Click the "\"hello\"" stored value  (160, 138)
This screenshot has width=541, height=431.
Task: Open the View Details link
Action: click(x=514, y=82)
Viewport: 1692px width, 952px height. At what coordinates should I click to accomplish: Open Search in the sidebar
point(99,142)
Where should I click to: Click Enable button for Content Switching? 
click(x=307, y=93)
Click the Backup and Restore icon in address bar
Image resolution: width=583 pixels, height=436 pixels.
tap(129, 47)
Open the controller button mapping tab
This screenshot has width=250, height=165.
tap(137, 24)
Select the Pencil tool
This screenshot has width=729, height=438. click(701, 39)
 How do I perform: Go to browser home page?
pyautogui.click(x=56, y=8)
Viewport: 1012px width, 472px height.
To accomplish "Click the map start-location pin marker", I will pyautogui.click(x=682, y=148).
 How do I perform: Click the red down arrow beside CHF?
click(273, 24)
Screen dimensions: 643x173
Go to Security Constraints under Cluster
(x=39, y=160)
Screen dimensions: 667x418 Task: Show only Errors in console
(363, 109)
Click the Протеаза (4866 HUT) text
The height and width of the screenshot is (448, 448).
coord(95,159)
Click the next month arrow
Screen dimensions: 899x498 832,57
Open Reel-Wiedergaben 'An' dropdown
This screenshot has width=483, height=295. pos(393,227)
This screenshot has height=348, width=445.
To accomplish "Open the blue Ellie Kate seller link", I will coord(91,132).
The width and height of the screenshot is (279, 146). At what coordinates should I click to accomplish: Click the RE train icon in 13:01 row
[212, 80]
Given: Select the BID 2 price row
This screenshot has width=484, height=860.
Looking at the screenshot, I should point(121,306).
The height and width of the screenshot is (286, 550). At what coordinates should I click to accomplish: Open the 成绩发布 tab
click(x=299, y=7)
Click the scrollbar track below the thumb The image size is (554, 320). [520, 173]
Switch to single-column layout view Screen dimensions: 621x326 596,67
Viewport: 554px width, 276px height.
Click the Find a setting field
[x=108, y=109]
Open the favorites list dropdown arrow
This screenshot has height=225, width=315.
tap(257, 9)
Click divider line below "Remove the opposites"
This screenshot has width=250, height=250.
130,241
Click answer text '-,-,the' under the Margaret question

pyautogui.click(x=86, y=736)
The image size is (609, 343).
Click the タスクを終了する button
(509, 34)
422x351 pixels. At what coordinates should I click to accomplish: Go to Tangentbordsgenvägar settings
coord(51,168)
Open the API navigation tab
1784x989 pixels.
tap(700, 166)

:::

▶ _REQUIREMENT_
Update the data above by changing every "Viewport" to "Display", keeping everything else the same.

▶ _RESPONSE TO THE EXERCISE_
Click the "\"hello\"" stored value  (160, 138)
This screenshot has width=541, height=431.
Task: Open the View Details link
Action: click(x=514, y=82)
Display: 1692px width, 952px height. At what coordinates should I click to accomplish: Open Search in the sidebar
point(99,142)
Where should I click to: Click Enable button for Content Switching? 
click(x=307, y=93)
Click the Backup and Restore icon in address bar
Image resolution: width=583 pixels, height=436 pixels.
tap(129, 47)
Open the controller button mapping tab
This screenshot has width=250, height=165.
tap(137, 24)
Select the Pencil tool
This screenshot has width=729, height=438. click(701, 39)
 How do I perform: Go to browser home page?
pyautogui.click(x=56, y=8)
Display: 1012px width, 472px height.
To accomplish "Click the map start-location pin marker", I will pyautogui.click(x=682, y=148).
 How do I perform: Click the red down arrow beside CHF?
click(273, 24)
Screen dimensions: 643x173
Go to Security Constraints under Cluster
(x=39, y=160)
Screen dimensions: 667x418 Task: Show only Errors in console
(363, 109)
Click the Протеаза (4866 HUT) text
The height and width of the screenshot is (448, 448).
coord(95,159)
Click the next month arrow
Screen dimensions: 899x498 832,57
Open Reel-Wiedergaben 'An' dropdown
This screenshot has width=483, height=295. pos(393,227)
This screenshot has height=348, width=445.
To accomplish "Open the blue Ellie Kate seller link", I will coord(91,132).
The width and height of the screenshot is (279, 146). At what coordinates should I click to accomplish: Click the RE train icon in 13:01 row
[212, 80]
Given: Select the BID 2 price row
This screenshot has width=484, height=860.
Looking at the screenshot, I should point(121,306).
The height and width of the screenshot is (286, 550). At what coordinates should I click to accomplish: Open the 成绩发布 tab
click(x=299, y=7)
Click the scrollbar track below the thumb The image size is (554, 320). [520, 173]
Switch to single-column layout view Screen dimensions: 621x326 596,67
Display: 554px width, 276px height.
Click the Find a setting field
[x=108, y=109]
Open the favorites list dropdown arrow
This screenshot has height=225, width=315.
tap(257, 9)
Click divider line below "Remove the opposites"
This screenshot has width=250, height=250.
130,241
Click answer text '-,-,the' under the Margaret question

pyautogui.click(x=86, y=736)
The image size is (609, 343).
Click the タスクを終了する button
(509, 34)
422x351 pixels. At what coordinates should I click to accomplish: Go to Tangentbordsgenvägar settings
coord(51,168)
Open the API navigation tab
1784x989 pixels.
tap(700, 166)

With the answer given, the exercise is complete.